Assigned task
Scan the entries below and tally the lines that include "computer". Return nothing but the tally.
==========
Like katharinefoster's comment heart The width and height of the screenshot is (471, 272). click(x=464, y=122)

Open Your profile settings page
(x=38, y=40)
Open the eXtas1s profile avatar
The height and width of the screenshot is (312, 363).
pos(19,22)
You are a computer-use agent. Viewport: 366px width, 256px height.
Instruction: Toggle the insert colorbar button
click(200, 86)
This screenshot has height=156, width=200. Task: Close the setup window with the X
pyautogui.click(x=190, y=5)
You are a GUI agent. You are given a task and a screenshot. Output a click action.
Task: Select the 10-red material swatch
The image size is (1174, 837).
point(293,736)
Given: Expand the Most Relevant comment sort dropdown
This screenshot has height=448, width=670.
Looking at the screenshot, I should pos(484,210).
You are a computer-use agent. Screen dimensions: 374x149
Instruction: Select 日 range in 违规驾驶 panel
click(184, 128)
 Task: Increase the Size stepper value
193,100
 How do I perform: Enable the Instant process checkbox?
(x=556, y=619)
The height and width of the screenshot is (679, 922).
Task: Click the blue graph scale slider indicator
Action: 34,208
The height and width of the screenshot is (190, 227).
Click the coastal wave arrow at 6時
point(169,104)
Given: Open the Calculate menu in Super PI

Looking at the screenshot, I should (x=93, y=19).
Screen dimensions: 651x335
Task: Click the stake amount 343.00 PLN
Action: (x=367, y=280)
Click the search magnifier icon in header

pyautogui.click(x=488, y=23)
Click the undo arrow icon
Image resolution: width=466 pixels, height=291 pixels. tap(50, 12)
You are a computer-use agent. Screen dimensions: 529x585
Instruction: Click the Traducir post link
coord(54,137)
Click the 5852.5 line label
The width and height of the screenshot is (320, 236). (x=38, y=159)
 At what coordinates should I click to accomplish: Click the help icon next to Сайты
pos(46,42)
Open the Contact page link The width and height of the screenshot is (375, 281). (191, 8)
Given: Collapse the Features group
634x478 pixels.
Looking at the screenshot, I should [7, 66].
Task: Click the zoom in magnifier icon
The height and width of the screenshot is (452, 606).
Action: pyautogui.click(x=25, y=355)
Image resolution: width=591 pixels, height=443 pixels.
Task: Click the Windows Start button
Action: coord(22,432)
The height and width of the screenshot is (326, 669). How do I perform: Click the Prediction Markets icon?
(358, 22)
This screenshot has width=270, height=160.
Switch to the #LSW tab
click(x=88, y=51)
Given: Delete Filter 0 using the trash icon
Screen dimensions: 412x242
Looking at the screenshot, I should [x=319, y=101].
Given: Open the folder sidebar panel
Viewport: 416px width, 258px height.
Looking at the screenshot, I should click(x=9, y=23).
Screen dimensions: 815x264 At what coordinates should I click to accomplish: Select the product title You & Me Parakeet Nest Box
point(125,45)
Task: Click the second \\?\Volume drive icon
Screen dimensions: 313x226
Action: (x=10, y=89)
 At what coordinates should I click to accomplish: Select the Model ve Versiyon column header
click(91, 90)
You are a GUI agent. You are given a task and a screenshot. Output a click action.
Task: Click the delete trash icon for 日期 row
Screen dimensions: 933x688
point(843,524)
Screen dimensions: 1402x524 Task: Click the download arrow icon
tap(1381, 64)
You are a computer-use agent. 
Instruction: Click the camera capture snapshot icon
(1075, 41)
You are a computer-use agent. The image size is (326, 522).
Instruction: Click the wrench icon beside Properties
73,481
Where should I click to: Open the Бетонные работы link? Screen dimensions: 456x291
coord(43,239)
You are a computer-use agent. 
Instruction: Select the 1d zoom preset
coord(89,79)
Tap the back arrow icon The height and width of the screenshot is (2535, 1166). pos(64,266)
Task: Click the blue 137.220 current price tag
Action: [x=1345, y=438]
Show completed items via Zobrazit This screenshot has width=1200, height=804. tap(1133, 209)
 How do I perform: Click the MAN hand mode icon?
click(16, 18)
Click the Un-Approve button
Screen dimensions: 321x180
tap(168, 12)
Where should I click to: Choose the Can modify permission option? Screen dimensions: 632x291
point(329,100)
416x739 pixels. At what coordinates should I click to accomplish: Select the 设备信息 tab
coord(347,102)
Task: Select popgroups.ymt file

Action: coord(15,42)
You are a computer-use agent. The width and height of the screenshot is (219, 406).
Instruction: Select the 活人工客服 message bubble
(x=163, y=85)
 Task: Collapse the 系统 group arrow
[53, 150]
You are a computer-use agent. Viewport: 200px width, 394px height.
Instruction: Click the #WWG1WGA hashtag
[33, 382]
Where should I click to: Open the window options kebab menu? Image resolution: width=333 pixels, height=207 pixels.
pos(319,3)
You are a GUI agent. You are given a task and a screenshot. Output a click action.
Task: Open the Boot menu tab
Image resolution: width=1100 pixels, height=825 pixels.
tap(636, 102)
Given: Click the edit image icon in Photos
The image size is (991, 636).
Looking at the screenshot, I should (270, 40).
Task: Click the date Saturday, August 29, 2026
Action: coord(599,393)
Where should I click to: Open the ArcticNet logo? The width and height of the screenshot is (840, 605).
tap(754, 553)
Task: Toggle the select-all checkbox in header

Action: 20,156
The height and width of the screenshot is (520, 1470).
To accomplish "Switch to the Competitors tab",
==========
Written solution
8